Tuesday, November 20, 2007

Ch 10: Reaching the Path of Profits

This chapter defines the potential for savings according to existing IT business inefficiency; the greater the inefficiencies, the greater the cut. The first solution for companies with little inefficiency including those on the path of pennies or the path of profits should cut 10-20% of costs. With little to cut, reduction can be handled from a technological approach with little input from business groups. This includes increased efficiency in operations, re-negotiation of contracts, limited off-shoring, and re-examination of labor. The next group, where most reside, lies between the path of profits problems and needs to cut spending by 20 to 40%. Unlike the first, business groups should be combined with IT staff in the cost analysis because more of the expenses cut will come from daily operations in which business groups have the most experience. Combining business units and IT staff could create conflict where some units don’t want their budgets cut, but management should emphasize that spending less will benefit the entire company. The final group includes companies burdened with a 40% or more cut because they’ve let spending get out of control for many years. This group has the same savings opportunities as the former groups, but unlike the rest, this group has to change almost everything!

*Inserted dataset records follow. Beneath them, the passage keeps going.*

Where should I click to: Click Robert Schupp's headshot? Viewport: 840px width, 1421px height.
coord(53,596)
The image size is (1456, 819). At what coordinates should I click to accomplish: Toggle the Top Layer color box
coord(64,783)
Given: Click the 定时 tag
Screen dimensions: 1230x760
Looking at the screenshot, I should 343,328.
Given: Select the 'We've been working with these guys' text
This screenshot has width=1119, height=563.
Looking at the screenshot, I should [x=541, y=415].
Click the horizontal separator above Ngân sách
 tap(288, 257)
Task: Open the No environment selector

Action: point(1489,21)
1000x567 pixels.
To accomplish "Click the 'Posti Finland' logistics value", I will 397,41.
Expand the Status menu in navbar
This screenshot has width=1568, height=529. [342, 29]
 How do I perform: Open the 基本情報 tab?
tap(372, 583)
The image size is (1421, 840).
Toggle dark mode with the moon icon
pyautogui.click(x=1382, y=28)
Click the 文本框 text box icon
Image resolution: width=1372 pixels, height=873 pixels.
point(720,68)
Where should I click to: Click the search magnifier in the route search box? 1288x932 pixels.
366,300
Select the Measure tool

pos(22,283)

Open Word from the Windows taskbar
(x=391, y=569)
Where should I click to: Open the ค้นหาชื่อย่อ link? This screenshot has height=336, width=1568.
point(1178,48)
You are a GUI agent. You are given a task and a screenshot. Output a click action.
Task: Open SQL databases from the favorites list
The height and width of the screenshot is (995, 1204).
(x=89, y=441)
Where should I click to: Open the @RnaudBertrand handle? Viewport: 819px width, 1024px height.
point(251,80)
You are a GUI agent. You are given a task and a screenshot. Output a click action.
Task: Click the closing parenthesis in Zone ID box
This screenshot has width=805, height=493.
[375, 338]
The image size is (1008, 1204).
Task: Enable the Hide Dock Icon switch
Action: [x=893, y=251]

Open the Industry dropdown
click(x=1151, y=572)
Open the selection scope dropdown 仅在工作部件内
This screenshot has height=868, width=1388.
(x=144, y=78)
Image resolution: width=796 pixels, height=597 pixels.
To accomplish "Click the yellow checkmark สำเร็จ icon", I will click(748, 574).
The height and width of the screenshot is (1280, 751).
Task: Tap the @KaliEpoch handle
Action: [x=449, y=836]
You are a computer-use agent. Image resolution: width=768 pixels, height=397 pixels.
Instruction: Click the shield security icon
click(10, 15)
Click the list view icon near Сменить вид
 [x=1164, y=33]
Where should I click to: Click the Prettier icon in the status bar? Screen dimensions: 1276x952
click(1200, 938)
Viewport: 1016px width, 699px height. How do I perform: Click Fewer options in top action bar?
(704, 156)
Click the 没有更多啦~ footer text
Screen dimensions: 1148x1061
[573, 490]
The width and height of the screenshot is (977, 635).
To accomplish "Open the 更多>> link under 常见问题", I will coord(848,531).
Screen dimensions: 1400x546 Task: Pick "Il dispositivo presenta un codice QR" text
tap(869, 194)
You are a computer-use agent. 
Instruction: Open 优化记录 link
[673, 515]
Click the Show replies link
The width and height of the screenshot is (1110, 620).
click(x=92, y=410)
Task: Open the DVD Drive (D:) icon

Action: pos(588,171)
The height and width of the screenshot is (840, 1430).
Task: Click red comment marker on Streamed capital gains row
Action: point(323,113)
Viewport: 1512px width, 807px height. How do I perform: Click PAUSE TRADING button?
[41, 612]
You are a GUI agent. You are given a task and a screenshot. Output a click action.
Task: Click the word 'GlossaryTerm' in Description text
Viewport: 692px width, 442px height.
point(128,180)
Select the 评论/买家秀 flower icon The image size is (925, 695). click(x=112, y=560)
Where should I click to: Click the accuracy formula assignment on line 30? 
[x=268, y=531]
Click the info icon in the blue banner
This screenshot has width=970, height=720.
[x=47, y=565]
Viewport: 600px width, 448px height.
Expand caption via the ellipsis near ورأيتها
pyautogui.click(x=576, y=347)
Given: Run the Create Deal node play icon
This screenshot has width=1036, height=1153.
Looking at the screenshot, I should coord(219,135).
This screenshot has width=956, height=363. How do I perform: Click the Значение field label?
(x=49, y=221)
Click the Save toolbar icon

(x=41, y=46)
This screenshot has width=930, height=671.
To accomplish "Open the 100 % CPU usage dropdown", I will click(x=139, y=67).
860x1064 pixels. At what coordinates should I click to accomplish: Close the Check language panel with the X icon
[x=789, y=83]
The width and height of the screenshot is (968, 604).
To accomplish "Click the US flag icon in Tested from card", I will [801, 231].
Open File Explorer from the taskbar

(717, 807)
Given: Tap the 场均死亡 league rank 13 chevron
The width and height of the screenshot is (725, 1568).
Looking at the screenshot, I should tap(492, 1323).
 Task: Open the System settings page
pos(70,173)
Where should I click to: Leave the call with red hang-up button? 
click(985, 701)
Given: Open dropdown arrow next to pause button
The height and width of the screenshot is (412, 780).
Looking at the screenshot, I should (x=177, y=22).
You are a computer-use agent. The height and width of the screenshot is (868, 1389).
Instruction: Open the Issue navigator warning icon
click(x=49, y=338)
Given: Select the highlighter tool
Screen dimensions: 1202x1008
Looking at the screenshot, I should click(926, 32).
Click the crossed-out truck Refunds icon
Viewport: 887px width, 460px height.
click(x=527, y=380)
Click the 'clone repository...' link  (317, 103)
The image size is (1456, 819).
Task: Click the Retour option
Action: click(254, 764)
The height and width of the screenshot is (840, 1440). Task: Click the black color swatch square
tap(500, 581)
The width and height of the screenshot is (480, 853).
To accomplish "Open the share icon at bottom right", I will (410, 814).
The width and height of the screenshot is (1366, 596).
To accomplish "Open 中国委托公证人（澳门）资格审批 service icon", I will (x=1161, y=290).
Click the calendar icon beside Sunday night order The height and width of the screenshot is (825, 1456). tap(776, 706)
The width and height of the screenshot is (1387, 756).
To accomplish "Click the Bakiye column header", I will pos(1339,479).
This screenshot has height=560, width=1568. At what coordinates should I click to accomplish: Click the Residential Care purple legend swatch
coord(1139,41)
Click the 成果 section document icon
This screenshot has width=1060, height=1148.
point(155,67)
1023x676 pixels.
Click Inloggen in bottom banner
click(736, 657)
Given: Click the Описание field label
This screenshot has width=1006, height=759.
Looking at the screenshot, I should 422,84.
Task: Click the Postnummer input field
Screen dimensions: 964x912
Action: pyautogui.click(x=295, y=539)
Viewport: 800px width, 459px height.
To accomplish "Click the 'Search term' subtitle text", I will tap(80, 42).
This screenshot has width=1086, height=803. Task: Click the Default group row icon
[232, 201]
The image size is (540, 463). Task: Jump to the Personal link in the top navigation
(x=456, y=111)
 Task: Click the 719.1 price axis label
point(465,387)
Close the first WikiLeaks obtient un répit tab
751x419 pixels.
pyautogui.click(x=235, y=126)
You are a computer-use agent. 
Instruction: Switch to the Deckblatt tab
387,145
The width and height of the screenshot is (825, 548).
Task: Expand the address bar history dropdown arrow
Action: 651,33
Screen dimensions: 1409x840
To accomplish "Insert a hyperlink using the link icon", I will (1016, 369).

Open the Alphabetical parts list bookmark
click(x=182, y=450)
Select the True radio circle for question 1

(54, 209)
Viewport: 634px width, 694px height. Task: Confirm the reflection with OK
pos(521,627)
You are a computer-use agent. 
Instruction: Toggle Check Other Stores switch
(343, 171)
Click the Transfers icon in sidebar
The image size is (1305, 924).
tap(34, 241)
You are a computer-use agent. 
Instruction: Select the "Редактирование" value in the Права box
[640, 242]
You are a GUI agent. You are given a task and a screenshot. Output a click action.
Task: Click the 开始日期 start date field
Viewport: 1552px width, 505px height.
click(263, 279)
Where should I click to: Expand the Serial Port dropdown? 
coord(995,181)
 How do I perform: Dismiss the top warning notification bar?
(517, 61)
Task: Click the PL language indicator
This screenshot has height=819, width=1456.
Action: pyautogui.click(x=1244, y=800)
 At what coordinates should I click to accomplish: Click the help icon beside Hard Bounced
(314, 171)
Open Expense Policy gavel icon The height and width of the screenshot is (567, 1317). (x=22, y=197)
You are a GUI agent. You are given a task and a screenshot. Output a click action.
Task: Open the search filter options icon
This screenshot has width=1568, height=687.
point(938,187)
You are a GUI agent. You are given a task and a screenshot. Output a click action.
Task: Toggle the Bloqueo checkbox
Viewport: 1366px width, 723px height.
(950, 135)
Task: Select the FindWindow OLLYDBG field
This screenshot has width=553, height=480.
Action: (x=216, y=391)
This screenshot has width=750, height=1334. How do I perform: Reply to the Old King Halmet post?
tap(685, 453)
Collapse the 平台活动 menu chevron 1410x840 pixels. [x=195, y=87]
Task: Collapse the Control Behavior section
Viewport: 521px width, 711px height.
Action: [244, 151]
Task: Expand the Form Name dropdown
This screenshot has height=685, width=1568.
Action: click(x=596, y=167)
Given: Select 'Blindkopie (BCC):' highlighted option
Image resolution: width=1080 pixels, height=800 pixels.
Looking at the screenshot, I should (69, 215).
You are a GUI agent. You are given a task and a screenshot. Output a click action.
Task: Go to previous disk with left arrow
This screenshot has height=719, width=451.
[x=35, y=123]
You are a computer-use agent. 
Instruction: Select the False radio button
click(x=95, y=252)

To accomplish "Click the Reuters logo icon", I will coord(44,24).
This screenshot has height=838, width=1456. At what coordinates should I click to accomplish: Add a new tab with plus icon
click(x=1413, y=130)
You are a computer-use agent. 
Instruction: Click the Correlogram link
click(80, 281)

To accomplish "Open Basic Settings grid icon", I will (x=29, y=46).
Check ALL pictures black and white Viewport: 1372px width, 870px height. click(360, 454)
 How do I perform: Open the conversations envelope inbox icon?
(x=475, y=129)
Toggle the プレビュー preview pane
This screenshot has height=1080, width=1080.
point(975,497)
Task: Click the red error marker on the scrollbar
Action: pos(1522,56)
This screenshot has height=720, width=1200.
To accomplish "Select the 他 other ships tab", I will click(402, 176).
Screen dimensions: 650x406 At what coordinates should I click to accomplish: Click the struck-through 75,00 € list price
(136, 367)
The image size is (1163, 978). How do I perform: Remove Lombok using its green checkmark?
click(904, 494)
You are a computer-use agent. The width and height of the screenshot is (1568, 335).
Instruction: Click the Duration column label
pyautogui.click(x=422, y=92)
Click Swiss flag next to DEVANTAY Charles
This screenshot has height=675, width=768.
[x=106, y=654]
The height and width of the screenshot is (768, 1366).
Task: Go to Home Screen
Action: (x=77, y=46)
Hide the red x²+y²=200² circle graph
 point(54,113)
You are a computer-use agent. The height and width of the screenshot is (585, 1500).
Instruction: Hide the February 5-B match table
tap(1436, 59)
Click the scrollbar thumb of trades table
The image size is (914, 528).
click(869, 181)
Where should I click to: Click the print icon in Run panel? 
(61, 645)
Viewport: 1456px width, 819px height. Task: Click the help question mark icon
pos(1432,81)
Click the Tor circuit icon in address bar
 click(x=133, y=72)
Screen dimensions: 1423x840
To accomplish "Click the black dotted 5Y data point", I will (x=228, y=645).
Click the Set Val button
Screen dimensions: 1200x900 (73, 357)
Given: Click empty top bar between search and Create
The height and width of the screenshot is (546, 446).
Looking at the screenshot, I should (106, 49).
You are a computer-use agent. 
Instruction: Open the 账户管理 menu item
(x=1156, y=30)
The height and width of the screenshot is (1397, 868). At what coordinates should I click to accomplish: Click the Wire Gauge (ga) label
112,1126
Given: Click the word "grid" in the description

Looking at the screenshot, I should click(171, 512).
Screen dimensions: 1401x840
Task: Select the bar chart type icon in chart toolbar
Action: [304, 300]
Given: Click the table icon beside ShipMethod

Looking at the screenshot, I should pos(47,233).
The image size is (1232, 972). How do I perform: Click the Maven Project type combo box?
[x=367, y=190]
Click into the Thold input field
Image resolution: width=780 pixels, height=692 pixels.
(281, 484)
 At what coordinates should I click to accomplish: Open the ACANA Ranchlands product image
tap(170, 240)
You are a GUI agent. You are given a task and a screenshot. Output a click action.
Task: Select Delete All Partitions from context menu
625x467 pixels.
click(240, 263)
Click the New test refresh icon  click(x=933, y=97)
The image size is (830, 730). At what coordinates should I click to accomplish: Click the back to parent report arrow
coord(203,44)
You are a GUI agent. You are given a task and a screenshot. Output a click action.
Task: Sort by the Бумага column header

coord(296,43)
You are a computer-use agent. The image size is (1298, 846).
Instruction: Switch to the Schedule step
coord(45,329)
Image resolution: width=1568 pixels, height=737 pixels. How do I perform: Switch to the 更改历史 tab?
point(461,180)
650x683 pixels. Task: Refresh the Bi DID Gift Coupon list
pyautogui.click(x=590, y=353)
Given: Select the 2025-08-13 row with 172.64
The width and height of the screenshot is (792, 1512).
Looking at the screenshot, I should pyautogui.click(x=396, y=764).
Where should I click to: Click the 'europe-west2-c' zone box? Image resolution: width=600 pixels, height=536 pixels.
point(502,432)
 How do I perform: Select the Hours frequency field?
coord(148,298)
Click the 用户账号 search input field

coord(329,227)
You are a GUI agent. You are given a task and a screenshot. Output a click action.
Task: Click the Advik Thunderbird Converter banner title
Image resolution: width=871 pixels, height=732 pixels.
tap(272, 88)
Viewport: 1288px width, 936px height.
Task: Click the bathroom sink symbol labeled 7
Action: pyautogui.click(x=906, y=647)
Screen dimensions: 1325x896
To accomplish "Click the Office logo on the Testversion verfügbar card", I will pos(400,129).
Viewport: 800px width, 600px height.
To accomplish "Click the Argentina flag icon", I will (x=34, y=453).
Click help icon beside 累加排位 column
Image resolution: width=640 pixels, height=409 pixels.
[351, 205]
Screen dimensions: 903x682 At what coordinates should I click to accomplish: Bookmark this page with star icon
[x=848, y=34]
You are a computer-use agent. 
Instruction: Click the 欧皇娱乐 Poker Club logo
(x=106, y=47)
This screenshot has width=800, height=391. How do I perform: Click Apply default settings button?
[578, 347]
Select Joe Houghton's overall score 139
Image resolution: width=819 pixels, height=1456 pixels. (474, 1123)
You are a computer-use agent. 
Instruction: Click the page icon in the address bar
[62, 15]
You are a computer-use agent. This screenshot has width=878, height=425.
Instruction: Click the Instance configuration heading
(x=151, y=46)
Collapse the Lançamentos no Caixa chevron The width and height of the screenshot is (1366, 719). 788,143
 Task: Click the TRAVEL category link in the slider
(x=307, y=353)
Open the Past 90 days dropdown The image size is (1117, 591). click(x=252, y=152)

With most people resistant to any change, this is a tough issue to overcome.
Next, the chapter introduces a three step process to cutting costs effectively. First, IT groups examine capacity to examine ways to maximize current technologies. I see this step as a way to cut costs in the long run, but in the short run, this step could incur possible costs such as re-training, re-programming, etc. The second step, capital, includes business units and IT groups reaching agreement on which technologies address business needs. This creates conflict as favorite applications that don’t generate return will be challenged. Hopefully, a fair compromise can be reached because I see resentment stemming from this step if a unit’s favorite technology is cut. If departmental mindsets really create a problem, management could create a reward system based on department savings. The amount of money saved through reduced IT spending could be partially re-imbursed to employees in the department. Money would be spent on rewards, but amount spent would be much less than the amount saved by providing employees an incentive. Clear goals with deadlines and feedback are beneficial as well. The final step, cleverness, is led by business units focusing on return and whether a technology provides benefits. I am sure companies commonly used ROI and sales during this step, but evaluation must include measures of customer satisfaction since they are such a large provider of ROI and sales.

2 comments:

MsNoleChic said...

I feel there are many factors to consider when trying to cut cost with existing IT assets. For many companies they were caught up in the "newer the better" concept and over invested in technology that had no use within their business strategy. I think the first step a company needs to make when considering a path to profits is an evaluation of their current assets and decide which one are benefiting the company and which ones are costing the company. I think this step will give the company at least a starting step of how to improve their cost efficency.

Yu Chang Kuo said...

I agree that combining business units and IT staff could create conflict where some units don’t want their budgets cut; hence, management should emphasize that spending less will benefit the entire company. It is pretty hard for managers to solve this problems. IT stuff surly don't want to decrease their budget to develop the new IT; however, the overspending will affect the company's profit. Therefore, money should be spent on rewards.